Hey, remember when CNN headlines were declaring, “Walz could help Harris shore up the ‘blue wall’ on the way to the White House”?

 

Is he?

 

I’ll take this ad as a quiet admission that when it comes to winning Pennsylvania’s 19 electoral votes, Shapiro is a far more useful asset than Walz. And as we approach Election Day, it becomes increasingly clear that Walz, self-described “knucklehead,’’ doesn’t bring as much to the table as Democrats believed in those heady days of summer. As noted yesterday, polling indicates Harris is on pace to win Minnesota by a slightly narrower margin than Joe Biden won the state in 2020. Never mind helping Harris in the critical blue-wall states; there’s not much evidence that Walz has helped her at all in his home state.

 

(Despite the protests from Eric Holder, it is clear that the vetting process he ran for Harris, digging into the background of her running mate options, was nowhere near thorough enough.)

 

You could see it in the online discourse and the Saturday Night Live sketch. Democrats were disappointed with Walz’s performance in the debate with J. D. Vance. He doesn’t know what a venture capitalist does, he thinks the First Amendment doesn’t cover hate speech, he goes rogue and declares America has to get rid of the Electoral College . . . Walz isn’t a strength you can put front and center in campaign ads, he’s a liability you try to hide until Election Day.

 

The guy who was supposed to be this big help with rural and blue-collar Americans is giving his closing message on The Late Show with Stephen Colbert, the friendliest of urban metropolitan venues.

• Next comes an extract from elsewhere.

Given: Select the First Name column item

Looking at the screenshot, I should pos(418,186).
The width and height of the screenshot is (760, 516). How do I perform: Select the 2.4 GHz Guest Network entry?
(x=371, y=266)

Walz is campaigning in downtown Detroit today, and then Flint and Traverse City.

 

Shortly after Harris made the pick, NBC News reported, “Ultimately, people close to Harris say, it came down to trusting her ‘gut,’ with an aide comparing it to finding a husband. No one was perfect, but Walz was seen as the best.” Maybe it was Harris’s gut pushing for Walz over Shapiro. Or maybe that was just lunch disagreeing with her.